Belgian tanker owner Euronav is implementing a fleet-wide rollout of compatriot vessel performance start-up Toqua’s voyage optimisation system that they say can more than double fuel savings in comparison to traditional ship-performance models.

The fleet-wide deal has followed extensive tests of Toqua’s Ship Kernels system on one of Euronav’s VLCC tankers over 16 voyages, spanning four trades in both directions and different seasons.

The tests were carried out in two pilot projects over the past two years and led to the fleet-wide installation deal that will be completed this year, irrespective of the tanker giant’s takeover battle with Frontline.

The system uses sensors to monitor and improve vessel performance for weather and speed routing. Algorithms estimate the impact of wave height and angle, wind speed and angle and currents on the speed-fuel relationship of specific ships, to minimise fuel consumption.

Seb van den Berg, senior fleet performance analyst at Euronav, said: “Our study concluded Toqua’s Ship Kernels were able to double the fuel savings potential of weather routing, underlining the importance of having good ship-performance models.”

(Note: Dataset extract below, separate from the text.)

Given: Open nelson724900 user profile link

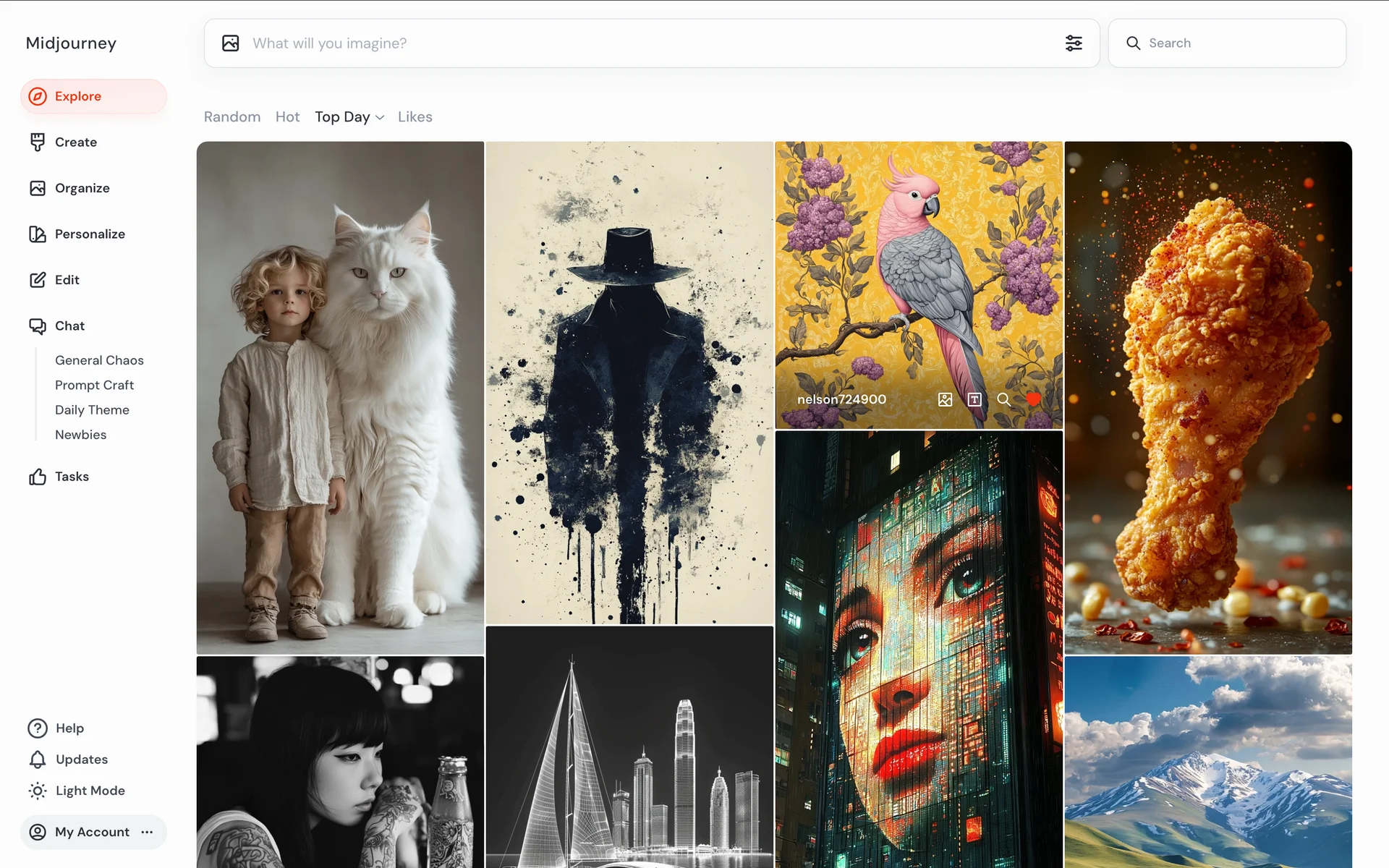Looking at the screenshot, I should (x=841, y=399).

The improvement was in comparison with traditional ship-performance models. A larger study will be carried out over the next months among Toqua, Euronav and navigation software firm. They are before exact figures are released.

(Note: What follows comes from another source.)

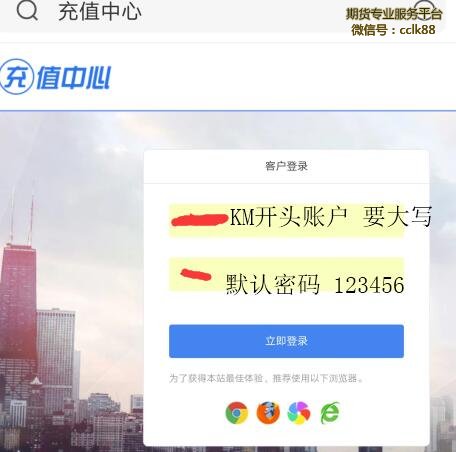Click the 充值中心 text in the search bar
The image size is (456, 452).
(x=100, y=12)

Toqua and Euronav have been collaborating since 2020 after the data start-up was founded by Casimir Morobe following a master’s dissertation he wrote on using sensor data and machine learning to create improved ship-performance models.

The firm won the Economists’ Ocean Changemakers Challenge in 2021 and now has a team across data science, signal processing and naval architecture. It includes industry veteran Jeremy Langdon, a former ship’s captain who was previously behind maritime optimisation software such as C-Map and i4 Insight.

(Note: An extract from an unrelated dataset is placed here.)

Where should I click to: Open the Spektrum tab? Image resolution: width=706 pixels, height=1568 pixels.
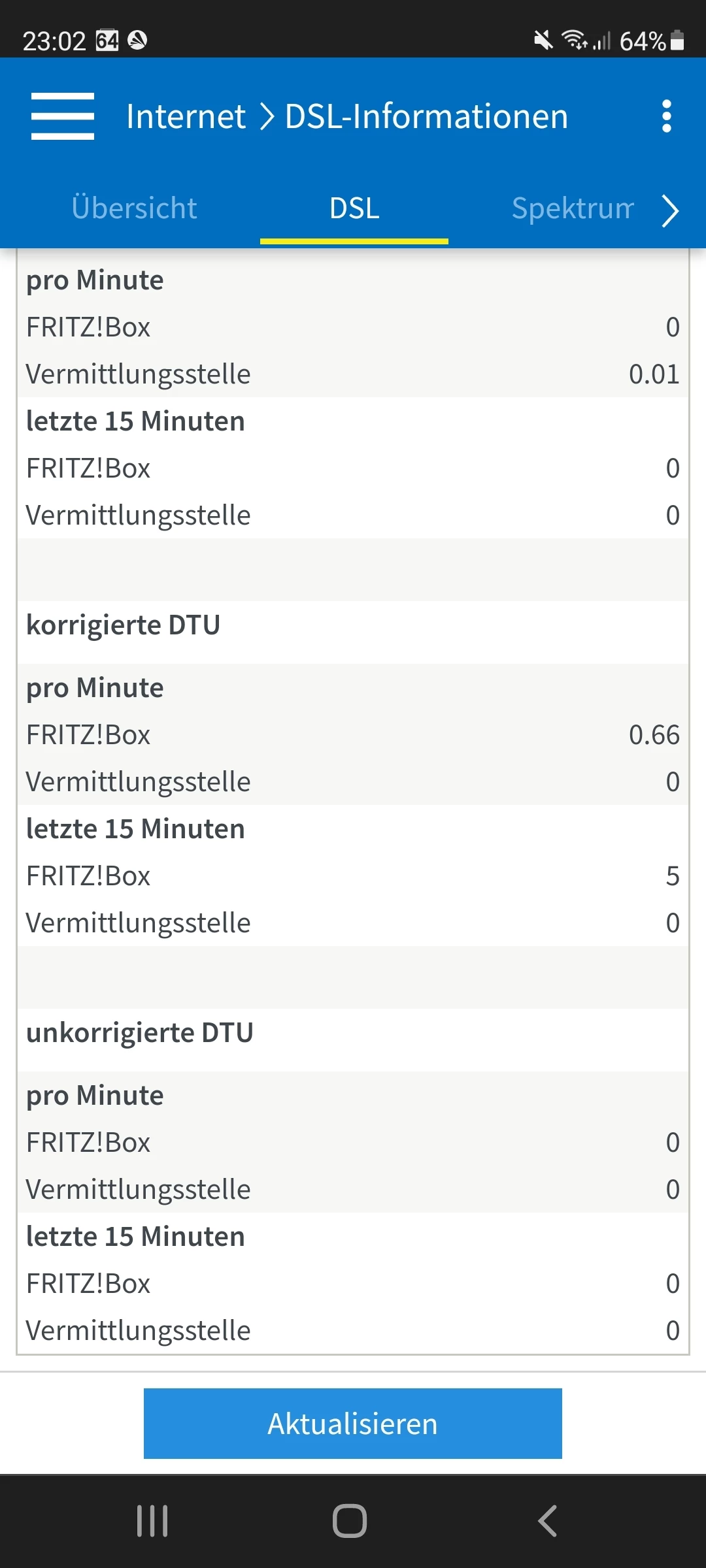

Morobe said Toqua’s ship-performance models can be used to improve many more decisions than voyage optimisation.

What does Toqua mean?

The name Toqua is Vietnamese for crow’s nest — the lookout point on a ship, often on a mast. Toqua founder Casimir Morobe said he liked the concept but added: “Crow’s nest doesn’t sound that nice in English and it sounds even worse in Dutch, so we just ran it through all possible languages in Google Translate. In Vietnamese, it translated to Toqua and we thought that sounded pretty cool.”

“Every single decision in shipping is affected by the quality of the speed-fuel models,” he said. “That’s why we believe to reach the first 10% to 20% in emissions reductions, it’s essential to introduce better modelling technology using sensor data.

“It’s an overlooked area of improvement that has far-reaching consequences,” he added, stating that Togua’s ambition is to get its technology on 6,500 ships by 2026.

Euronav said its study had been a controlled and conservative approach to assessing fuel-saving potential. Actual savings may vary depending on route, weather conditions, vessel performance, charterparty limits, other optimisation settings and human behaviour, but it declared first indications are very promising.

Massive step forward

Toqua said a doubling of savings would be a massive step forward in terms of decarbonisation for many shipping companies.

Morobe added that Toqua differentiates itself from other AI companies in the maritime space by not trying to be an all-in-one solution.

“We focus only on the ship-performance modelling and offer that via an application programming interface to existing solutions,” he said.

Investors include imec.istart, a Belgian accelerator programme, that was later followed by Piet Colruyt, a Belgian impact investor, and PitchDrive, a Belgian venture capital firm.